Systematic weedicides are absorbed through roots or aerial parts and are then translocated within the plants tissue and kill the entire plants system (Glyphosate/Glycel or Round up). The efficiency of weedicides can be increased by adding surfactants (wetting agents) facilitate uniform spreading of spray surface. These help spray droplets adhere to the plant and prevent droplets adhere to the plant and prevent droplets from bouncing off (Tween-20, Vettoplants).

Selection of Sprayers and Nozzles

Knap-sack or back-pak sprayers (low pressure, high volume) fitted with plastic container are preferred for application of weedicides in coffee. For blanket application, WFN 062 or WFN 040 flood jet nozzles are commonly used. When systemic weedicides are to be sprayed, ULV 50 nozzles is preferred. For spot applications, WFN 024 flood jet nozzles are used. The sprayers used for weedicide application should be properly labeled and thoroughly washed after each application. It is advisable not to use these sprayers for spraying pesticides on the coffee bushes.

Time of Application

Weedicides should be applied on a bright sunny day when there is sufficient moisture is soil and the weeds are actively growing but before their flowering and seed set. The first round of blanket application should be taken up by the end of April or at beginning of May when the weeds are about 10 to 15 cm high. If weeds are taller than this they should be slashed back and sprayed a week or 10 days later. Scattered patches of weed growth should be controlled by spot spraying 15 to 20 days after the blanket application may be necessary towards the end of monsoon i.e. September/October, which has to be followed by one or two spot applications. Generally, 450 1 of spray solution is needed per hectare for each blanket spray to achieve effective control of weeds.

Recommended Weedicides for Coffee

  • Paraquat-di-chloride 24% EC at 0.067% a.i.(Gramoxone 500 ml per barrel).
  • Glyphosate 41% EC at 0.27% a.i. (round up or Glycel at 1200 ml per Barrel).

The cost of chemical weeding could be brought down by nearly 50% by addition of urea @ 1% in spray solution. The dosage of gramophone could be brought down to 250 ml per barrel and that of round up or glycel to 600 ml per barrel when urea is added to the spray solution @ 2 kg per barrel without any reduction in their weed killing efficiency.

Experimental evidences indicate that continuous application of recommended weedicides did not affect the soil characteristics like organic matter content, pH, available ‘P’, ‘K’ etc., but significantly lowered the population of soil micro flora.

Mechanical Weed Control

Mechanization of weeding operation in coffee estates has been attracting attention of researchers and also coffee farmers in recent years. Many companies have come with manufacturing/import of machineries such as weed/brush cutters, rotary weeder that can be used in agriculture.
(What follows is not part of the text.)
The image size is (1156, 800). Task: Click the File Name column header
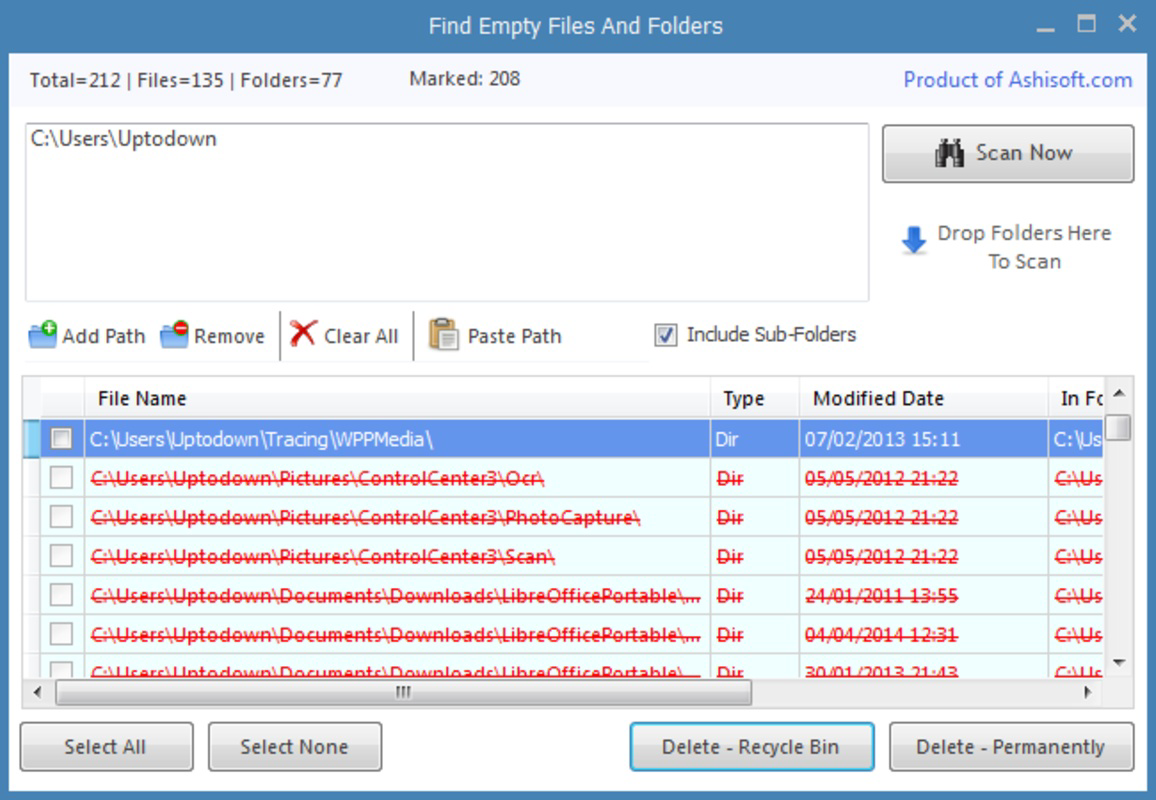140,398
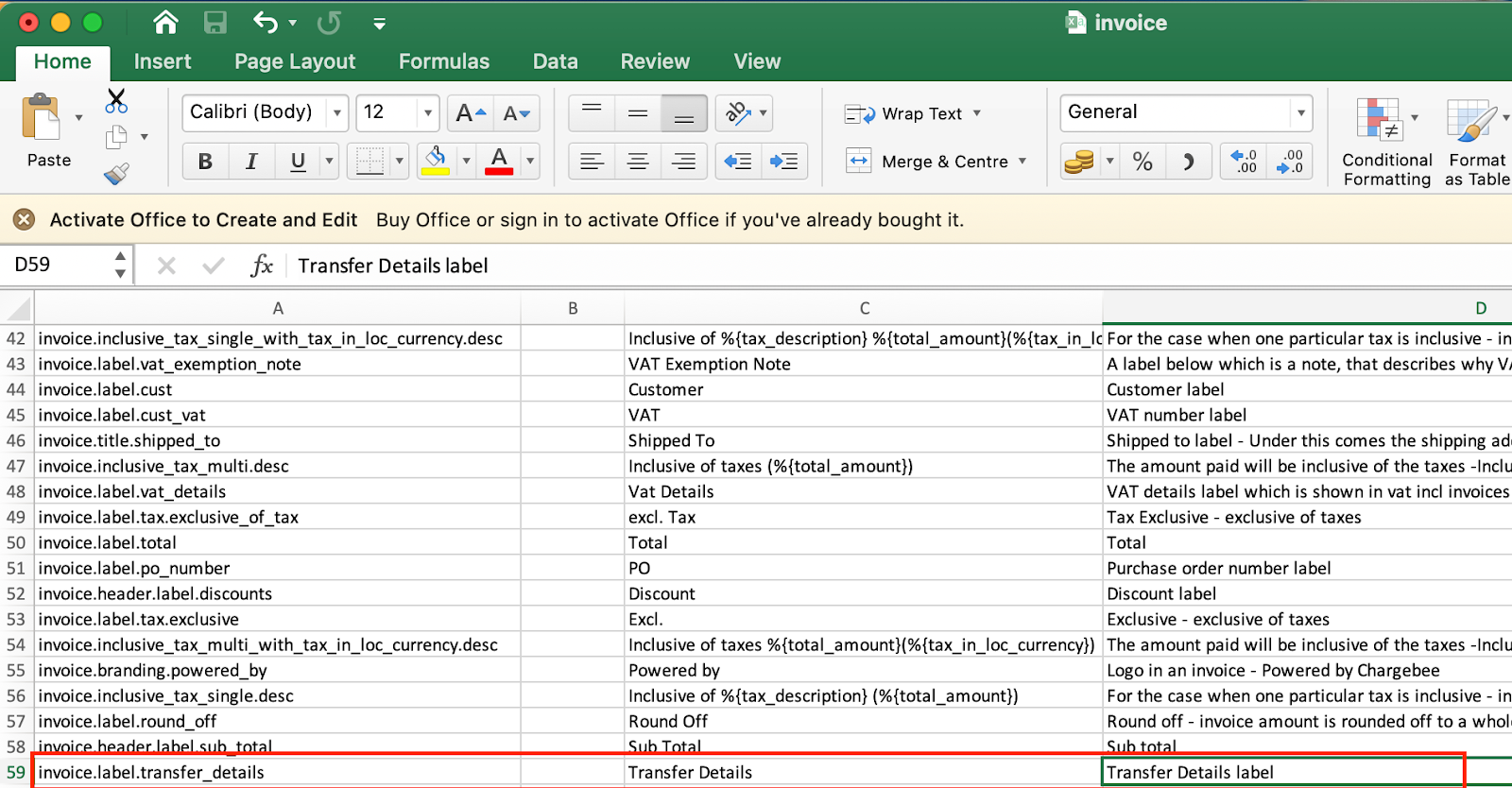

Based on this background, studies were carried out at Central Coffee Research Institute; CRSS, Chettallli; RCRS, Thandigudi basis to evaluate various types of mechanical weed/brush cutters available in the market for controlling the weeds and also to assess their suitability in the sloppy terrains of coffee estates in terms of improving efficacy of farm operations, cost reduction and reducing drudgery of human labor.

The result of these studies indicated that controlling weeds by using hand held mechanical weed/brush cutters would be more economical compared to manual method and chemical method of weeding which would be also ensure saving of precious man days for other important cultural operations during critical periods.

The details on mechanical weed control are discussed in chapter 9 (Mechanization of coffee farm operations).